MAX KINGSLEY-JONES / LONDON

KLM's UK subsidiary aims to improve its standing in the European low fare arena

Buzz, the London Stansted-based low fare arm of KLM, has unveiled an aggressive network expansion plan for 2002 as it seeks to assert itself in the French market by adding 13 new routes.

From the end of March, the airline will add nine new French destinations from Stansted - Brest, Caen, Dijon, Bergerac, Grenoble, Limoges, Rouen, Toulon-St Tropez and Tours, boosting its French network to 15 destinations.

The airline will serve more points in France from the UK than any other carrier, and expects its passenger traffic to rise by 56% next year as a result of the expansion. Services from London to Helsinki and Milan are being dropped to provide capacity for the French expansion.

"As the last player to enter the [European] low fare market, having at least one country where we are the strongest helps us move up the pecking order," says commercial director Tony Camacho.

Buzz has also added four French domestic services from points it already serves from London: Bordeaux to Grenoble and Toulon, Brest-Marseilles and Toulouse-Grenoble. Camacho says that the airline has chosen to fly east-west routes where there are poor connections. "We've taken care not to go head-to-head with the TGV high speed train," he says.

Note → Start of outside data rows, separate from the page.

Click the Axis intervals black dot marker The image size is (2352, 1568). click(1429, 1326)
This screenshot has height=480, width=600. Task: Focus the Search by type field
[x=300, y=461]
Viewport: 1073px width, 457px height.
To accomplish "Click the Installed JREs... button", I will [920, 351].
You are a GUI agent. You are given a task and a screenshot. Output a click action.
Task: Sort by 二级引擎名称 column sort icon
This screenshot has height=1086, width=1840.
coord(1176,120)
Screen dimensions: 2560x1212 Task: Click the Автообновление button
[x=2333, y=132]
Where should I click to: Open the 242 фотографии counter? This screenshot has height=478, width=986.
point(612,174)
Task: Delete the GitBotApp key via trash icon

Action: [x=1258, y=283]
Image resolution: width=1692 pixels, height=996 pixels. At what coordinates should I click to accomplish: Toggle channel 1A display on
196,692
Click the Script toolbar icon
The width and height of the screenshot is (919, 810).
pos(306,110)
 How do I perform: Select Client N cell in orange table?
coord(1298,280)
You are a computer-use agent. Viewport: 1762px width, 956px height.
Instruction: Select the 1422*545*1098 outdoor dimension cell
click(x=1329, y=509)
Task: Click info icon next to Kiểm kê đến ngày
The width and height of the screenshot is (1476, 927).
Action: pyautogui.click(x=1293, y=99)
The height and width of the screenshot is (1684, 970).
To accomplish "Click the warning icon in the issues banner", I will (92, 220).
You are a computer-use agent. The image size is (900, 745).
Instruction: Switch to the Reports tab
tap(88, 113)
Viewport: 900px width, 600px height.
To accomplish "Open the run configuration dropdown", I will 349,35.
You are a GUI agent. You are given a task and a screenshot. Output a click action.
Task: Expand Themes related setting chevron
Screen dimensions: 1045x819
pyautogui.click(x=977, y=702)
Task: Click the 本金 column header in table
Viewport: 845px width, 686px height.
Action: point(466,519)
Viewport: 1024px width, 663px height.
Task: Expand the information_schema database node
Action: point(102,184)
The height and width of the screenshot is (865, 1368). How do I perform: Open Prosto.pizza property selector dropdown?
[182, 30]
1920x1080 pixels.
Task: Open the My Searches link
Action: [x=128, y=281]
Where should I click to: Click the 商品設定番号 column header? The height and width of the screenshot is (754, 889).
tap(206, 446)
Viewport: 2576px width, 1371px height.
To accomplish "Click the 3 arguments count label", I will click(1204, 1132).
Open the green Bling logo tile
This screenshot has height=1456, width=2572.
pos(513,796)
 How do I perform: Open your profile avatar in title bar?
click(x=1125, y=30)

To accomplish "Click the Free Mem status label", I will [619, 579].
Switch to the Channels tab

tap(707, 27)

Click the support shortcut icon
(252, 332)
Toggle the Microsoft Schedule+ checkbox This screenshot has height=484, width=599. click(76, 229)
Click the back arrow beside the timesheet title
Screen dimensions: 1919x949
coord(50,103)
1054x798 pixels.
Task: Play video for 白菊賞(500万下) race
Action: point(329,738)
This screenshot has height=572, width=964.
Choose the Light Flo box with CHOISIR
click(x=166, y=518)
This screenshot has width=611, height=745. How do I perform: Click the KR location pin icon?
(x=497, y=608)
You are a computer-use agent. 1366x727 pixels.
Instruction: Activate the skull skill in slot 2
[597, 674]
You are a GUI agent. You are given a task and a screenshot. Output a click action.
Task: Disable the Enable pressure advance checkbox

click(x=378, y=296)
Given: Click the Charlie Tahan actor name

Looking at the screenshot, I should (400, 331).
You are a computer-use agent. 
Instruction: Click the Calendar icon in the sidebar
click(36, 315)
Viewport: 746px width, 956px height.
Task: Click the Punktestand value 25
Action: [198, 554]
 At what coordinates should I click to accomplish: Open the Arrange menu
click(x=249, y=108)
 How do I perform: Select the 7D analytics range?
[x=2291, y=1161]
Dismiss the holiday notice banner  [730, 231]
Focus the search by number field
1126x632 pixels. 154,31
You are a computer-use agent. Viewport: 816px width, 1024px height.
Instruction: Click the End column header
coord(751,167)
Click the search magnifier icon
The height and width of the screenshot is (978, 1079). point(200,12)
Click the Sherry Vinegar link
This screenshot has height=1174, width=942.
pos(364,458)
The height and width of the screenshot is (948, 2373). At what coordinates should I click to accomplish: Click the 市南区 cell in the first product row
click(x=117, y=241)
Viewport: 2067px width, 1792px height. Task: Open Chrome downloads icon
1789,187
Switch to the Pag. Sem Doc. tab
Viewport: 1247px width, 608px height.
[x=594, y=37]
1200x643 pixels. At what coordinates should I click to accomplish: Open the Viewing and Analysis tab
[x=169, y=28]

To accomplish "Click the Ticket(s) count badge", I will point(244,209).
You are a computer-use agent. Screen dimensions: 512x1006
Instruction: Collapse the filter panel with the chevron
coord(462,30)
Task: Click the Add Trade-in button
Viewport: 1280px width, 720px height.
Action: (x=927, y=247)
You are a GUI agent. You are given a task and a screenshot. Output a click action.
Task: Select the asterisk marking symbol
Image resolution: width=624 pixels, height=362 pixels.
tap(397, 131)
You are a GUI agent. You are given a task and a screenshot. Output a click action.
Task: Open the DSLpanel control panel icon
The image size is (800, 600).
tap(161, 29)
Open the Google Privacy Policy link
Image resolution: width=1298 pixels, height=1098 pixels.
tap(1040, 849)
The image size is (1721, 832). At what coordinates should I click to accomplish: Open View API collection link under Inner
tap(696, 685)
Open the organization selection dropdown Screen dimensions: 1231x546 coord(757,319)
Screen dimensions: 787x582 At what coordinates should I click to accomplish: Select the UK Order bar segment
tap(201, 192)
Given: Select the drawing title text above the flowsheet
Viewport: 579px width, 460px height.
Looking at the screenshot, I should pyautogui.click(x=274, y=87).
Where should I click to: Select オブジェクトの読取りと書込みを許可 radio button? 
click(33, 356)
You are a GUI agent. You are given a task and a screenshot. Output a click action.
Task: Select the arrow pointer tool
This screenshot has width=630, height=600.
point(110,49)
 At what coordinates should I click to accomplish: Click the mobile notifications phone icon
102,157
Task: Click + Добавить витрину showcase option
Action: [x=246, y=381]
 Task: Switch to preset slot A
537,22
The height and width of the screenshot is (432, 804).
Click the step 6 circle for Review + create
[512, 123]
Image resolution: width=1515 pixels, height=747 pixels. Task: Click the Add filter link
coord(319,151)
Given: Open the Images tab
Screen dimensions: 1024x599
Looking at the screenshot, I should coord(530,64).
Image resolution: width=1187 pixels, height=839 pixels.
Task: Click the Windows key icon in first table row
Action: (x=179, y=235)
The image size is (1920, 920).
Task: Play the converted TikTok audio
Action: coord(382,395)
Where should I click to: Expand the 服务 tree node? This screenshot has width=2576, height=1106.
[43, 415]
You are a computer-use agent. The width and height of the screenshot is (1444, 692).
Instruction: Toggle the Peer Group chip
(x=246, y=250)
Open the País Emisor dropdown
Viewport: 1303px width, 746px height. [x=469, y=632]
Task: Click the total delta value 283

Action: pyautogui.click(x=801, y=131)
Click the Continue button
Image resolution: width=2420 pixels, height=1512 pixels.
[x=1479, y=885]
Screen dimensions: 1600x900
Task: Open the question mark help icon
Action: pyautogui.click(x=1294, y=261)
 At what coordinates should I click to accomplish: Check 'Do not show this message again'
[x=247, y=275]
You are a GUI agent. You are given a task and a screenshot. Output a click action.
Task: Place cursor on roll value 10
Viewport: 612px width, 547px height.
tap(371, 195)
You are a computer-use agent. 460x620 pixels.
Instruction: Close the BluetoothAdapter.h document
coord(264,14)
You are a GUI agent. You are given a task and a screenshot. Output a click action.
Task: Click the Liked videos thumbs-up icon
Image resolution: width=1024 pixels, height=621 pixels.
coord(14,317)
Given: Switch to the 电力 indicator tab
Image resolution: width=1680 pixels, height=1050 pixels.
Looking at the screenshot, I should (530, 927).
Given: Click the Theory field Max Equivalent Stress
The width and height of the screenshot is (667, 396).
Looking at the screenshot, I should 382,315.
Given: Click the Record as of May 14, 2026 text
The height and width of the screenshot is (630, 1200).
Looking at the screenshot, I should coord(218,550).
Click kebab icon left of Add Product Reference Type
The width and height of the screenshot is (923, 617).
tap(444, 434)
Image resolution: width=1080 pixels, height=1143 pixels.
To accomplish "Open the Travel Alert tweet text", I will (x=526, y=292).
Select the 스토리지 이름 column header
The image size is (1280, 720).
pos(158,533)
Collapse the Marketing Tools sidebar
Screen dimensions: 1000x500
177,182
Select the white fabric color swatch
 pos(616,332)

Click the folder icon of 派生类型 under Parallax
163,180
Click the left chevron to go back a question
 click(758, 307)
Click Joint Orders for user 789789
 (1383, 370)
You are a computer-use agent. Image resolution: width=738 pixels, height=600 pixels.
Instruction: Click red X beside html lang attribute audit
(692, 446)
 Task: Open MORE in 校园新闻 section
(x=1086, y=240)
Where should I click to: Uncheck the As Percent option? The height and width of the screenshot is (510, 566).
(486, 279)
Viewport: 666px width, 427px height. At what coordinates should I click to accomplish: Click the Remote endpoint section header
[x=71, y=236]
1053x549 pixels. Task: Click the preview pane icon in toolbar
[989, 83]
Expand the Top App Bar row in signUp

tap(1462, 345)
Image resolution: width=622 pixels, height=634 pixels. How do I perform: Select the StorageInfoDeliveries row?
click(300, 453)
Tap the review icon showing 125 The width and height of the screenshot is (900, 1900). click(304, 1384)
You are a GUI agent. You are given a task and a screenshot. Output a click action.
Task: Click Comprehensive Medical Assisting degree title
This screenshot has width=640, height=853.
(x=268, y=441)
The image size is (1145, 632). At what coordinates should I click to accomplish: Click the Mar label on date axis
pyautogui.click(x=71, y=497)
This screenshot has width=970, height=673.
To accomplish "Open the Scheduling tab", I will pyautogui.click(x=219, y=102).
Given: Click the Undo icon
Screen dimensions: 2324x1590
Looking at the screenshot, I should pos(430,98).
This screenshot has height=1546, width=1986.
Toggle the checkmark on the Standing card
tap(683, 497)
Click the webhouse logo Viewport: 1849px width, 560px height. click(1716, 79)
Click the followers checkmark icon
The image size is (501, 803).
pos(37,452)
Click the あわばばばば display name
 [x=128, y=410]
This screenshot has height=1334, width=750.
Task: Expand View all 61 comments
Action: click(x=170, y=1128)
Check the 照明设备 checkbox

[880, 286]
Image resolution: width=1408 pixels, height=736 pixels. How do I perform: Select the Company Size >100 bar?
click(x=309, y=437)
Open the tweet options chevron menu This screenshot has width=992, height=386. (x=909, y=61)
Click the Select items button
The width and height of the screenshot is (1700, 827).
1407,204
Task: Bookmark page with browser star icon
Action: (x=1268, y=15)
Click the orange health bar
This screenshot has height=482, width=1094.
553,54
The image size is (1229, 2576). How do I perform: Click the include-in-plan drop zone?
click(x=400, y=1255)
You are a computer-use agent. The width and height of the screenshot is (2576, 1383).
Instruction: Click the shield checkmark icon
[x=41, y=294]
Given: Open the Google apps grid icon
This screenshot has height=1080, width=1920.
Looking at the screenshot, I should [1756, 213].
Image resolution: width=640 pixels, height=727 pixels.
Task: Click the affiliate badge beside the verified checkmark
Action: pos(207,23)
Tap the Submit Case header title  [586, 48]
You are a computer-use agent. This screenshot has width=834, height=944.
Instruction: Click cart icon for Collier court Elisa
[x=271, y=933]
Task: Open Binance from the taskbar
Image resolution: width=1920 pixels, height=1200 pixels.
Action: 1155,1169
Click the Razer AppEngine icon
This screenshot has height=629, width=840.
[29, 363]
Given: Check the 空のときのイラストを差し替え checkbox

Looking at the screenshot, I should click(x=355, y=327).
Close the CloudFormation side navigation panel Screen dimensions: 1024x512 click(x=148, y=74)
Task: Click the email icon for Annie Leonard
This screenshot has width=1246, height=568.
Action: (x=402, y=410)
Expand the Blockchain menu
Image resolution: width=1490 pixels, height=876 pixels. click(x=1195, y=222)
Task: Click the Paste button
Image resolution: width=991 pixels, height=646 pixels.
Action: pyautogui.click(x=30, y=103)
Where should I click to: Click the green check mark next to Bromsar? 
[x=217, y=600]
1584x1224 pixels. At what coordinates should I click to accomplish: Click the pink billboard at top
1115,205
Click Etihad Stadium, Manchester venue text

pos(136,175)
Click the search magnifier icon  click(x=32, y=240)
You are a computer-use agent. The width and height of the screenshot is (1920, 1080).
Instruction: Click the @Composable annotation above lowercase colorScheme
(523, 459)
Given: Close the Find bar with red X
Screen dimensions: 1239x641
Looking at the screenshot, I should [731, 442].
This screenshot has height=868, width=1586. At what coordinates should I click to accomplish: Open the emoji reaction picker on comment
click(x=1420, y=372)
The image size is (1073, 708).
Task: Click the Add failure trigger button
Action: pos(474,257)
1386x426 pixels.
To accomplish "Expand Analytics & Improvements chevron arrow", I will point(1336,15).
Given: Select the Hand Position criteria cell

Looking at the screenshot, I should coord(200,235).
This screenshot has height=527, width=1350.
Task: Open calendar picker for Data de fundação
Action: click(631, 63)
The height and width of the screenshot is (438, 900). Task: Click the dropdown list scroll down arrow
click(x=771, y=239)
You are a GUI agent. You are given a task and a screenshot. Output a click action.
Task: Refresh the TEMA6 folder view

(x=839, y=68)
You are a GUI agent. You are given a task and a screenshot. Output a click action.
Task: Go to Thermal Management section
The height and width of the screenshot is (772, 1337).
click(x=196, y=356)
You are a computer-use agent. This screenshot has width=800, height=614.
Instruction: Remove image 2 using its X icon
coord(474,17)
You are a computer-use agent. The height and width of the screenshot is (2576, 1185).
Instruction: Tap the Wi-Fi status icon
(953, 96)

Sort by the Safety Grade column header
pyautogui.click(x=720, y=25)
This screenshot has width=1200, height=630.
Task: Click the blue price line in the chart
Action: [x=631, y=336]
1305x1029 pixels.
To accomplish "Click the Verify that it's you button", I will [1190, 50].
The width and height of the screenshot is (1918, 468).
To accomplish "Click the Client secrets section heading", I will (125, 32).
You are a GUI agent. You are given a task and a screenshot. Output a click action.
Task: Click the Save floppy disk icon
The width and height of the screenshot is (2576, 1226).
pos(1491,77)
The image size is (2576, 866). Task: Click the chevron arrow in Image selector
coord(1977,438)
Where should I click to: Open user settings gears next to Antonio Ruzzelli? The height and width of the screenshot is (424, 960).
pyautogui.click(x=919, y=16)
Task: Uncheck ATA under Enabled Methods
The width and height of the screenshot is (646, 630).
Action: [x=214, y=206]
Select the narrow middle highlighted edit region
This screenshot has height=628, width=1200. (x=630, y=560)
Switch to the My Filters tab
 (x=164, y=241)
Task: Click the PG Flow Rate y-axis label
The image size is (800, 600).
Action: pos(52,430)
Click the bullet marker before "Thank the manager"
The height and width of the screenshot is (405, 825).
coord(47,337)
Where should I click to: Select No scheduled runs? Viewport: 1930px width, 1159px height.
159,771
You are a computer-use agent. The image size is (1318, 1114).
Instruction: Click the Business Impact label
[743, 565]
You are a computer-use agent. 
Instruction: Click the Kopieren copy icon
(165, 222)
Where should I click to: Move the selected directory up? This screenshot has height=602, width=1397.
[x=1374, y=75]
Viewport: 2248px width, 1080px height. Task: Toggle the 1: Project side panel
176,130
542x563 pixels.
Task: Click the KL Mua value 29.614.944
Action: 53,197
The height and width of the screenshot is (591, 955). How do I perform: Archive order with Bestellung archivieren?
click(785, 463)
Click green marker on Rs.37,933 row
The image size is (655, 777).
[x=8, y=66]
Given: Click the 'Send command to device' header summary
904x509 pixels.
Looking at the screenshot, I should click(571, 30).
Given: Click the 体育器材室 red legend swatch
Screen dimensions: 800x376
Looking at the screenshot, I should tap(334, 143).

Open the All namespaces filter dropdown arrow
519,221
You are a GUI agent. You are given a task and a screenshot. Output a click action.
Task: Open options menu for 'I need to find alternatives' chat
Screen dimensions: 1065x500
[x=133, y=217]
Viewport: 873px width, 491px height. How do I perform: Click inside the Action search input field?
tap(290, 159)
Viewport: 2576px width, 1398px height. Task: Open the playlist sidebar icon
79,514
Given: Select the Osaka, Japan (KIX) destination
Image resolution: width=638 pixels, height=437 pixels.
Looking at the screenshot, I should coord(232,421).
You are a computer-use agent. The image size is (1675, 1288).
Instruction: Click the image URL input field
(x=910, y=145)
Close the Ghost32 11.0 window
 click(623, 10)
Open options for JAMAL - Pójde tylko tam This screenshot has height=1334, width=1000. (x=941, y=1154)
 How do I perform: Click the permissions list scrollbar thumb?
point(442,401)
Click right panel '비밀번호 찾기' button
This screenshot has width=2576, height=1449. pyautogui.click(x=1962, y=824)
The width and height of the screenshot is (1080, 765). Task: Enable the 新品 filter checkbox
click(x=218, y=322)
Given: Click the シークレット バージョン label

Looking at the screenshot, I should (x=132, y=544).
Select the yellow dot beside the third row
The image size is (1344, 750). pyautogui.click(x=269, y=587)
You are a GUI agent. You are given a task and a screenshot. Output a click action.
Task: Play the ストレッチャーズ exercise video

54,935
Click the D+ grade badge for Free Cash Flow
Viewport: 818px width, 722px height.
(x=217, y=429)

Spun off from KLMuk in1999, Buzz operates eight BAe 146-300s and two Boeing 737-300s. According to Camacho, the airline increased its capacity by 16% in 2001 and will expand by a further 20% next year, purely through better aircraft utilisation and increased flying.

"It's taken time to get from being a medium-cost operator to a fully low-cost carrier," he says.

Next year, Buzz expects to finalise a long-term fleet plan, as some of its BAe 146 leases are due to expire in early 2003. "Clearly if we were operating an all-737 fleet today we would have a better return," says Comacho, suggesting the airline is likely to standardise on the Boeing twinjet.

Parent company KLM, which also has the "no frills" Basiq Air brand in the Netherlands, has been evaluating its long term future in the low cost market sector.

Although it says that following the terrorist attacks in the USA, it is "profiting from having low cost divisions, as the traditional airline market has fallen back", KLM will not decide on its long-term strategy in the sector until the airline business "settles down".